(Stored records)

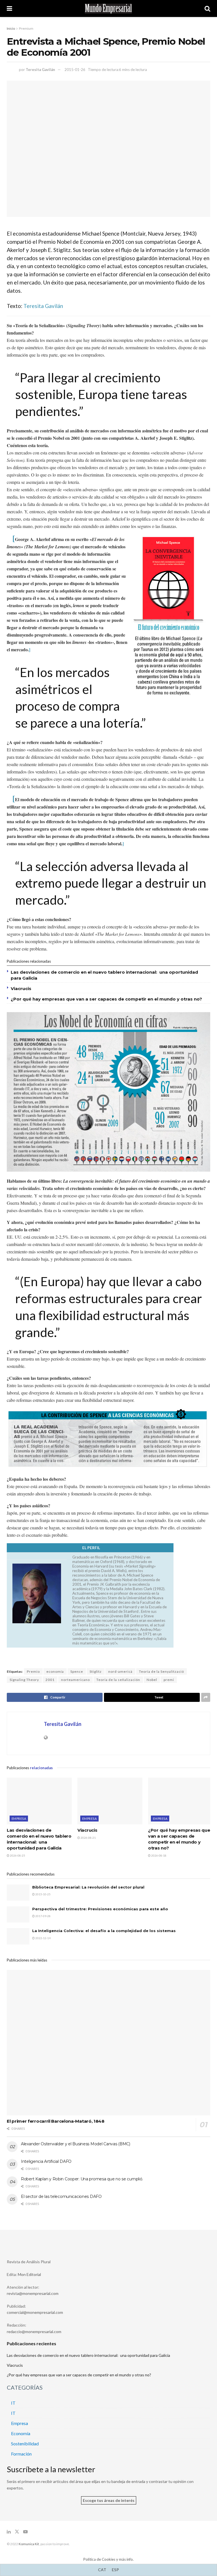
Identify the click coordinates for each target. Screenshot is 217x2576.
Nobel (152, 1680)
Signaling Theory (24, 1680)
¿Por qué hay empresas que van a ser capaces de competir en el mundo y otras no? (106, 999)
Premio (33, 1671)
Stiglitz (96, 1671)
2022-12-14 (43, 1938)
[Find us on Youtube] (25, 2531)
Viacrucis (21, 988)
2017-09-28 (43, 1916)
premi (169, 1680)
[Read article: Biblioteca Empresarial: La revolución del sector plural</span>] (18, 1893)
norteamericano (75, 1680)
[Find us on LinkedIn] (9, 2531)
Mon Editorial (29, 2274)
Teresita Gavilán (40, 69)
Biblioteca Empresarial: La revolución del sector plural (88, 1887)
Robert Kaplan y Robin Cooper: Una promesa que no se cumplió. (82, 2178)
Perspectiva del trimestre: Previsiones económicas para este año (100, 1909)
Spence (76, 1671)
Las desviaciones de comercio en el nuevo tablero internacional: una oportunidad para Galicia (88, 2355)
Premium (26, 28)
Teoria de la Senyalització (161, 1671)
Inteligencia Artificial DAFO (46, 2161)
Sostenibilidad (25, 2443)
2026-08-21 (88, 1837)
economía (55, 1671)
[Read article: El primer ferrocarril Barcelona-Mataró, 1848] (108, 2043)
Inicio (11, 28)
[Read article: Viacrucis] (109, 1801)
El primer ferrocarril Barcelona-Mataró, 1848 (56, 2121)
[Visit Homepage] (108, 9)
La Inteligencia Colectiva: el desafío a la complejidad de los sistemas (104, 1930)
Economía (20, 2433)
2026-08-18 (158, 1855)
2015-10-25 (43, 1894)
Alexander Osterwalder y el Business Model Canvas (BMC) (75, 2143)
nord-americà (120, 1671)
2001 (50, 1680)
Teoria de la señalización (118, 1680)
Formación (21, 2453)
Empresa (19, 1818)
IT (13, 2402)
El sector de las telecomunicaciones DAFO (61, 2196)
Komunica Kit (29, 2544)
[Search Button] (207, 8)
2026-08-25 (17, 1855)
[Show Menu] (9, 8)
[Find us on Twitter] (17, 2531)
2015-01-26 (74, 69)
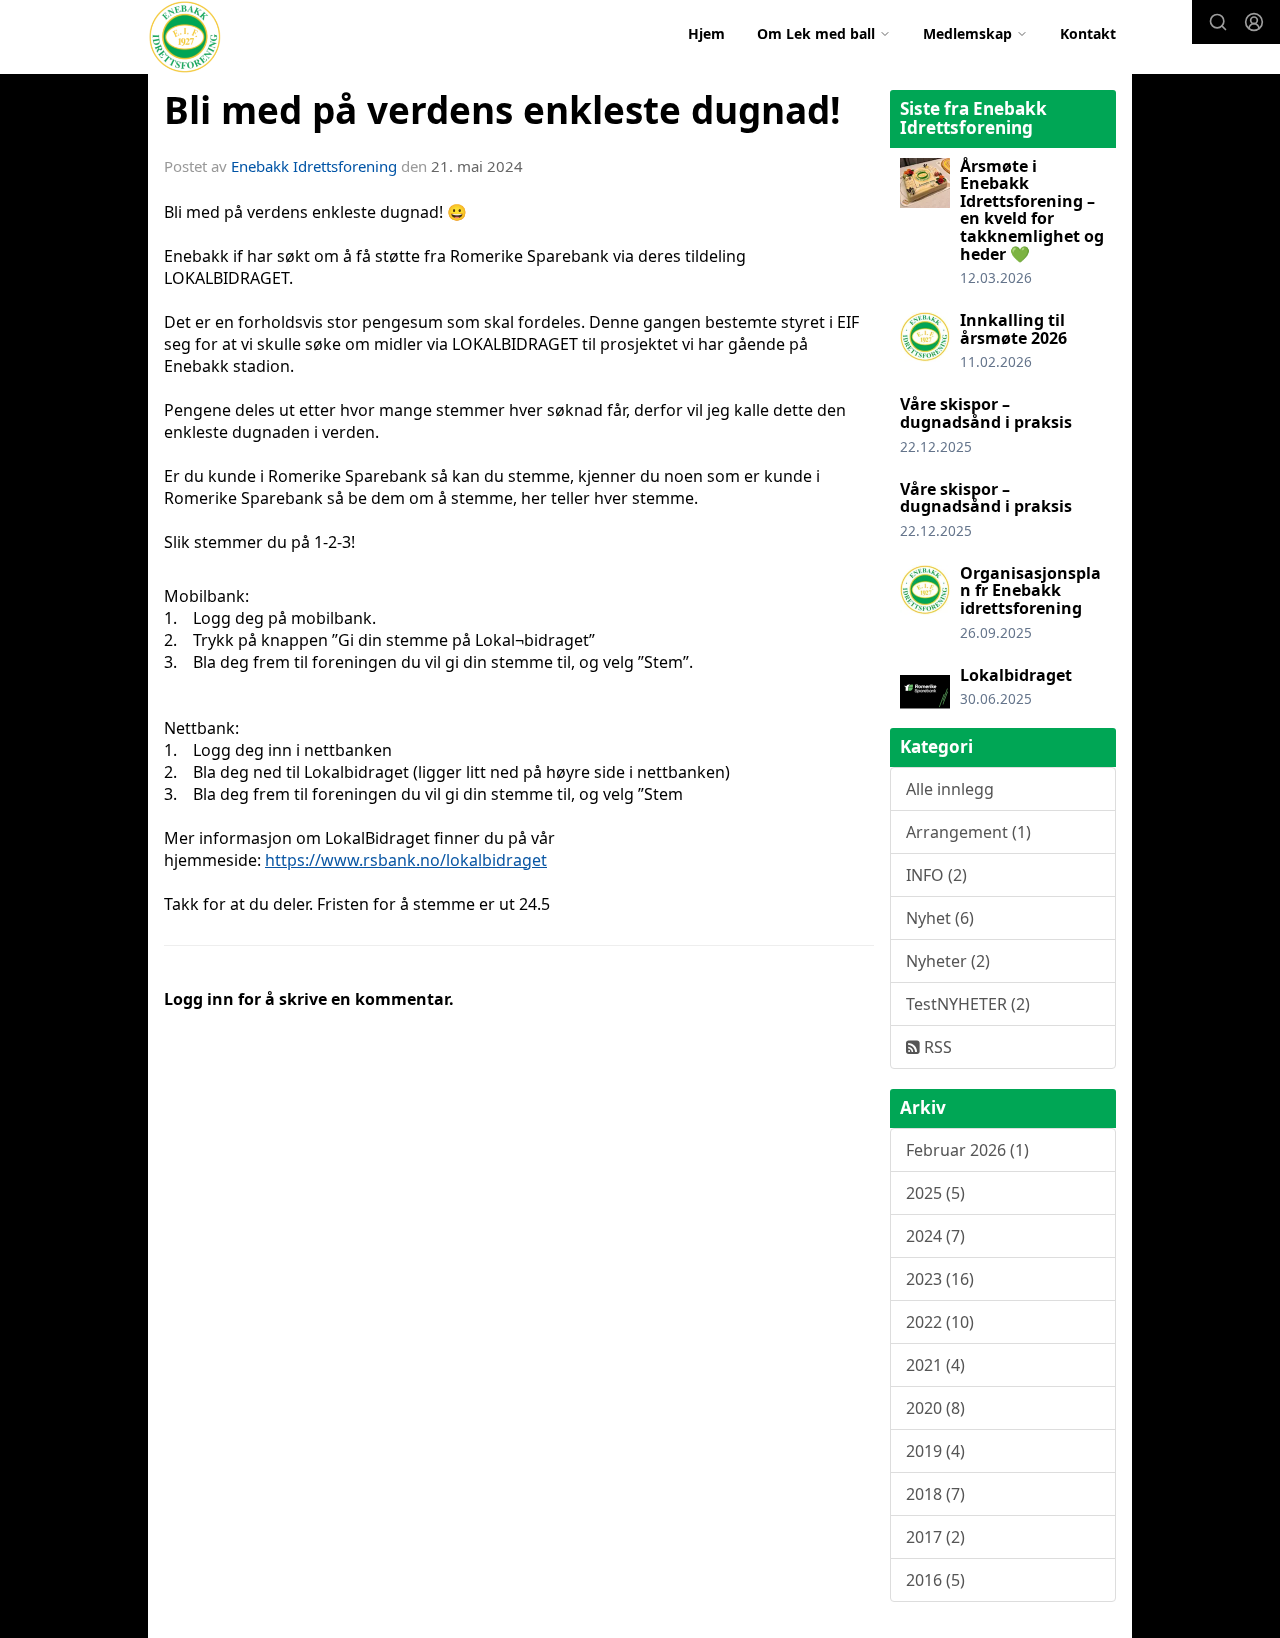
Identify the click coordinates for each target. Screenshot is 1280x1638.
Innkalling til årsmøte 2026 (1013, 329)
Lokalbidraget (1016, 675)
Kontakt (1088, 33)
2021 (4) (935, 1365)
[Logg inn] (1254, 22)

**Task goal:** Which lines of the records contain "Mataró"? Show each of them.

**Written answer:**
[Read article: El primer ferrocarril Barcelona-Mataró, 1848] (108, 2043)
El primer ferrocarril Barcelona-Mataró, 1848 (56, 2121)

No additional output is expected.